Vom Politthriller zum Mythos

04.03.2018 | Oper


Copyright: Stavros Habakis

Greek National Opera, Athen: „Z“ von Minas Borboudakis
Besuchte Vorstellung am 3. März 2018

Vom Politthriller zum Mythos

Kurz vor dem Ende der Oper „Z“ von Minas Borboudakis wird darin thematisiert, dass die zugrundeliegende, reale Begebenheit als Stoff für einen Roman, einen Film oder eine Oper tauge. Dieser Moment weist auf einen wichtigen Aspekt dieser gerade in Athen zur Uraufführung gebrachten Oper hin: Der Komponist und sein Librettist Vangelis Hatziyannidis erzählen nicht nur die Geschichte von der Ermordung des Politikers „Z“ alias Grigoris Lambrakis, welche bereits Thema des gleichnamigen Romans von Vassilis Vassilikos (1966) und eines berühmt gewordenen Films von Costa-Gavras (1969) war, sie reflektieren im zweiten Akt des Werks auch die Wirkungsgeschichte eines gleichsam zum Mythos gewordenen Politikers. Damit beschäftigt sich diese neue Oper gleichermassen mit der jüngeren griechischen Geschichte und mit Fragen der Erinnerungskultur. Und sie tut dies in äusserst anregender und faszinierender Weise.

Worum geht es nun in „Z“? Die Oper handelt in Form einer Parabel von der Ermordung eines linken, pazifistischen Politikers durch militärnahe, rechte Kreise. Gezeigt werden die Umstände, die zum Attentat führen, und die erfolglosen Ermittlungen durch einen couragierten und unbestechlichen Richter. Dem dargestellten Geschehen liegt ein reales, für Griechenland bedeutsames Ereignis zugrunde: Die Ermordung des Oppositionspolitikers Grigoris Lambrakis am 22. Mai 1963 in Thessaloniki. Der mit den Ermittlungen betraute Richter Christos Sartzetakis wurde später griechischer Staatspräsident (1985-1990). Das Verfahren kam mit dem Militärputsch im April 1967 zum Erliegen.
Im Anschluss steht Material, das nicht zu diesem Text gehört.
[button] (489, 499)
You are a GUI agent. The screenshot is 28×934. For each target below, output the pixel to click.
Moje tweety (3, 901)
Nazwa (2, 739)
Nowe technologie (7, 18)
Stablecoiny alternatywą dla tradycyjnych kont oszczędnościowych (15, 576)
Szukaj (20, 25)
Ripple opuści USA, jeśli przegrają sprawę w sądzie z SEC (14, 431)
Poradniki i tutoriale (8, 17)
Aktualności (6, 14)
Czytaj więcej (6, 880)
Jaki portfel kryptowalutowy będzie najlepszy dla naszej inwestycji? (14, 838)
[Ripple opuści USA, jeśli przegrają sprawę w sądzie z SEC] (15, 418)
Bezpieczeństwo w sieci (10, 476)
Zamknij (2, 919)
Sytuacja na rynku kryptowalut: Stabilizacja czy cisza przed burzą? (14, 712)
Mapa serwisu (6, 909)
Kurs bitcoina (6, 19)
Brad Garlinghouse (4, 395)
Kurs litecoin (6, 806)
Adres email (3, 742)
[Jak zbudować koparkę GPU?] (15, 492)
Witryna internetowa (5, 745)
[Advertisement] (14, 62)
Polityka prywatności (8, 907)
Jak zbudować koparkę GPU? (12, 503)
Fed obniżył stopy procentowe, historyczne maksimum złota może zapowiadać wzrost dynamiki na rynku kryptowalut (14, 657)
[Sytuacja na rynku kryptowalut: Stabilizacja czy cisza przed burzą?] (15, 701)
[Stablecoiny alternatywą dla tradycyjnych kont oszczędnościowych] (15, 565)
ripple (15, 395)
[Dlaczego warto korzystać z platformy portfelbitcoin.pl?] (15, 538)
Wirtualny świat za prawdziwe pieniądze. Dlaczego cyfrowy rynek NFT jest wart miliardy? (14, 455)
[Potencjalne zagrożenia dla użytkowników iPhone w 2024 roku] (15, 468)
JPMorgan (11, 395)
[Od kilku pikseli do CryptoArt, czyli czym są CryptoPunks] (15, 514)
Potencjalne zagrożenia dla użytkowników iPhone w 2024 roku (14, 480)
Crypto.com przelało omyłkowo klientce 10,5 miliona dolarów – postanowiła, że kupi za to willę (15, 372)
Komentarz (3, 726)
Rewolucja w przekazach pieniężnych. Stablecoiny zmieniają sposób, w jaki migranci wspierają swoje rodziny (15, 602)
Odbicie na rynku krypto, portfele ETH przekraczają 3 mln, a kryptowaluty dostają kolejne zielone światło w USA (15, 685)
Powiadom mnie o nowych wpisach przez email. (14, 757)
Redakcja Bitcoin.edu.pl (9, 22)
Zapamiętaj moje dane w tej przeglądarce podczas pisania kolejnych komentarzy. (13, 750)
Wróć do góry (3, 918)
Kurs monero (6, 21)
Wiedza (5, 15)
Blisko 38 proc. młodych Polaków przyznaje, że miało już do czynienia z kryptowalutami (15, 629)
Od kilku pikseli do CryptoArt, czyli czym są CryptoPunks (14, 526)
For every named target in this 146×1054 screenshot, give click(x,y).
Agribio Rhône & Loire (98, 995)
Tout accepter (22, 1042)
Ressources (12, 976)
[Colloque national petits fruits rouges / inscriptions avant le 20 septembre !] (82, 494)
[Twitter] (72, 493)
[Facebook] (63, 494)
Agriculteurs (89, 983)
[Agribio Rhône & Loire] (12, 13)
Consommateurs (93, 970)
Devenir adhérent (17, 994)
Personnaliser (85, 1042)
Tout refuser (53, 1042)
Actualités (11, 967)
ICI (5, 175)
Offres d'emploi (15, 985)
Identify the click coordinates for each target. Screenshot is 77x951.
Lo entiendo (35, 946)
Borboudakis und Hatziyannidis bringen im ersten Akt das Geschehen bis zum Mord zur Darstellung und zeigen im zweiten Teil die Ermittlungen, verbunden mit Reflexionen zur einsetzenden Erinnerungsarbeit. Letzteres wird durch das Wiederauftreten von Z, vielleicht nun schon als mythische Figur zu lesen, und eine Figur, welche als Frau und Seele eingeführt wird, geleistet. An dieser Stelle ist darauf hinzuweisen, dass das Z vom griechischen „Zei“ abgeleitet ist und so viel wie „er lebt“ bedeutet. So macht die fortdauernde Präsenz der Hauptfigur, und sei es nur in den Köpfen der Menschen, tatsächlich einigen Sinn.
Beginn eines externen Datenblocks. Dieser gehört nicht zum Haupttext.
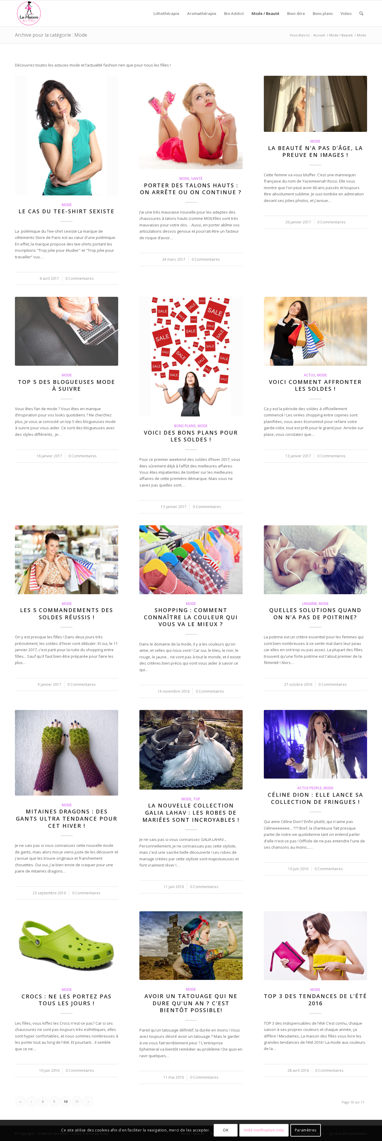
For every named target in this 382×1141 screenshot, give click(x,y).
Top (196, 798)
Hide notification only (264, 1130)
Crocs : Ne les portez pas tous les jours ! (66, 1000)
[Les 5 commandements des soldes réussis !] (66, 559)
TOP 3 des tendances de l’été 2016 (315, 999)
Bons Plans (185, 425)
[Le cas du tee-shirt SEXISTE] (66, 135)
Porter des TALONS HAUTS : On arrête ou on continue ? (191, 189)
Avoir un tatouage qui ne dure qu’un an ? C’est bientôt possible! (191, 1003)
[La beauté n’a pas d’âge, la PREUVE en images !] (315, 104)
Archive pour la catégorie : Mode (51, 35)
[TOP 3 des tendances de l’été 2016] (315, 945)
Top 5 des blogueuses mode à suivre (66, 385)
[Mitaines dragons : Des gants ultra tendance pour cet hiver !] (66, 753)
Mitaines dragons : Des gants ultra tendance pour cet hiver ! (66, 818)
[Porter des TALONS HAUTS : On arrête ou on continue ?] (191, 122)
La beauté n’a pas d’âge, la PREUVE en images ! (315, 151)
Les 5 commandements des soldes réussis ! (66, 613)
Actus (309, 375)
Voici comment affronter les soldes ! (315, 385)
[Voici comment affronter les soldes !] (315, 331)
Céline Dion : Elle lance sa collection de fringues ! (315, 798)
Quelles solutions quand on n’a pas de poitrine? (315, 613)
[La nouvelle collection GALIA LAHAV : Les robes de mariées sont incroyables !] (191, 750)
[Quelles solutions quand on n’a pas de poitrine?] (315, 559)
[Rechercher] (361, 13)
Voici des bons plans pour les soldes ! (191, 436)
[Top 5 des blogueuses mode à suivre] (66, 331)
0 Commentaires (79, 278)
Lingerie (309, 603)
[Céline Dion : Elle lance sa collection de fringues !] (315, 744)
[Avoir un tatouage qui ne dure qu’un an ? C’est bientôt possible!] (191, 945)
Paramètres (305, 1130)
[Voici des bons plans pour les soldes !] (191, 356)
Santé (196, 178)
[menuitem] (166, 13)
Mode (67, 204)
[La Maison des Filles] (29, 13)
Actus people (309, 787)
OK (225, 1130)
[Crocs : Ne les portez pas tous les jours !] (66, 945)
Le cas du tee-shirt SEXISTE (67, 211)
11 (77, 1101)
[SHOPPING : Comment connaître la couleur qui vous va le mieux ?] (191, 559)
Die Musik des in München lebenden Komponisten Minas Borboudakis weist ein interessantes Konzept auf. Geschrieben ist sie für ein Kammerorchester mit Klavier, für Singstimmen und einen Sprecher. Im ersten Akt liefert das Orchester mit unüblichem Gebrauch von Instrumenten und starken rhythmischen Akzenten einen atmosphärisch dichten Klang, der wesentlich zur Spannung des Politgeschehens beiträgt. Bei den Singstimmen fallen hervorgehobene, kurze Gesangslinien auf, die wie Signaturen Figuren und Momente charakterisieren. Die Hauptfigur Z fällt einem Sprecher zu, was ihr eine besondere Bedeutung und Klangqualität verleiht. Im zweiten Akt kommt mehr Bewegung in die Musik, es herrscht nun eine eher groteske Stimmung vor. Wie Borboudakis mit Rhythmik und unterschiedlicher Verwendung der menschlichen Stimme umgeht, teils Stimmen elektronisch verstärkt und raumgestaltend einsetzt, überzeugt in hohem Masse.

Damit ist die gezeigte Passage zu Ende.